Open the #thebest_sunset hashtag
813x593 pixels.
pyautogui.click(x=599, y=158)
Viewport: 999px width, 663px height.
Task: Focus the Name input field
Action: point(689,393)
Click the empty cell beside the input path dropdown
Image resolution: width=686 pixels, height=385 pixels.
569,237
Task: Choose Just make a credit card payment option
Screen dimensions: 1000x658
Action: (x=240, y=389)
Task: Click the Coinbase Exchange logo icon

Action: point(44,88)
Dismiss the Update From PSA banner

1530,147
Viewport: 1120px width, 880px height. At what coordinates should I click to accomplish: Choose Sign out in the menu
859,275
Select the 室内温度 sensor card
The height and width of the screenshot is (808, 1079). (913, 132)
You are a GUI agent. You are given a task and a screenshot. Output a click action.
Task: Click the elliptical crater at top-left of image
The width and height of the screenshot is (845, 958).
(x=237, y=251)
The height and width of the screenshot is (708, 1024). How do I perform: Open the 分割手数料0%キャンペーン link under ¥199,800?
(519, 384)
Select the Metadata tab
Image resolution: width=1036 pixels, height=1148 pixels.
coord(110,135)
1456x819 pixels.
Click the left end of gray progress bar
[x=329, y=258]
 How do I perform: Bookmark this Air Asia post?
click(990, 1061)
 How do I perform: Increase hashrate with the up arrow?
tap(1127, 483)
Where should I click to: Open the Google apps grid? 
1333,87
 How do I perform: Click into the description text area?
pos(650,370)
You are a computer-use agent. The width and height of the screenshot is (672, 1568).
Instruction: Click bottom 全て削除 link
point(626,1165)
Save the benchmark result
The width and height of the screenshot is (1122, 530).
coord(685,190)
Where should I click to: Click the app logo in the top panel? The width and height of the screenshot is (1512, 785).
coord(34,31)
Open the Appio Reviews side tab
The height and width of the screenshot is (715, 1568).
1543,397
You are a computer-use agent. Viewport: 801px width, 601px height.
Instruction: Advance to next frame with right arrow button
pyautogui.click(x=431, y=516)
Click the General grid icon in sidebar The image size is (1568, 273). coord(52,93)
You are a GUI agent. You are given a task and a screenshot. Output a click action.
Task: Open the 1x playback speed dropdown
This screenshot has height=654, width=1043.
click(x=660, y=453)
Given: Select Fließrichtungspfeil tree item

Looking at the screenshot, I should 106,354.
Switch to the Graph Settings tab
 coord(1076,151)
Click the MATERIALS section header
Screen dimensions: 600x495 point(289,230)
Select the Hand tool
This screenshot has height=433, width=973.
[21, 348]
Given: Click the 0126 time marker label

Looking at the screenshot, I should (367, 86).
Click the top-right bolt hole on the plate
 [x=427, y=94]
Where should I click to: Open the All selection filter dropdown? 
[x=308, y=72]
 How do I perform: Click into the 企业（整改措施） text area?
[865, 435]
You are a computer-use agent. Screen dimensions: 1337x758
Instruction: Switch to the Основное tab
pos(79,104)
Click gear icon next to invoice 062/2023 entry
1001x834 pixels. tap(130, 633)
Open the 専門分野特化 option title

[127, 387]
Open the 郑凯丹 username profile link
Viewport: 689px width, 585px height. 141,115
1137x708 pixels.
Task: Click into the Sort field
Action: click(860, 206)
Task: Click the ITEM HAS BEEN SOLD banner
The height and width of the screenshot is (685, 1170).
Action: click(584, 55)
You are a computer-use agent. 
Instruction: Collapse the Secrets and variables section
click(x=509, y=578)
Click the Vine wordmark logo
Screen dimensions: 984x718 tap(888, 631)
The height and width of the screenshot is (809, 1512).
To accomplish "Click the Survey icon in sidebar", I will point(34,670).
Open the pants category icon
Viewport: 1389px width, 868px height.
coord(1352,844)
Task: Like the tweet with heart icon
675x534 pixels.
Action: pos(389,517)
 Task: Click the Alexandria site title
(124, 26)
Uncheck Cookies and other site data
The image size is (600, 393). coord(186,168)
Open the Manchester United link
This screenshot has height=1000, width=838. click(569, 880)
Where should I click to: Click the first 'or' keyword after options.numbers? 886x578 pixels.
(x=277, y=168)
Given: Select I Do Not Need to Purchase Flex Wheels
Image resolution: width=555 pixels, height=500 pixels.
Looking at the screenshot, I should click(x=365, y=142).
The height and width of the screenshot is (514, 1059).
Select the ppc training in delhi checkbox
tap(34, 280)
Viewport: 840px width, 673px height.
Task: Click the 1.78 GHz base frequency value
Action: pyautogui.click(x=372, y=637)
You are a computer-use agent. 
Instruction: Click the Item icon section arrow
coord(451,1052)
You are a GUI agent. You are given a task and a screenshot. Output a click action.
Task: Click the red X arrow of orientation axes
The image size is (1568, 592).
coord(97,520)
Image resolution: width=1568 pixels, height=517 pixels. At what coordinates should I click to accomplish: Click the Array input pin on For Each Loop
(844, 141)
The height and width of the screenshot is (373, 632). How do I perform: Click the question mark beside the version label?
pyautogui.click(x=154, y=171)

• _What the task requires_
In the records above, find every line containing the word "computer" and show it.

• _Final answer_
You are a computer-use agent. The width and height of the screenshot is (672, 1568).
You are a computer-use agent. Viewport: 801px width, 601px height.
You are a computer-use agent. Screen dimensions: 1337x758
You are a computer-use agent. 
You are a computer-use agent. 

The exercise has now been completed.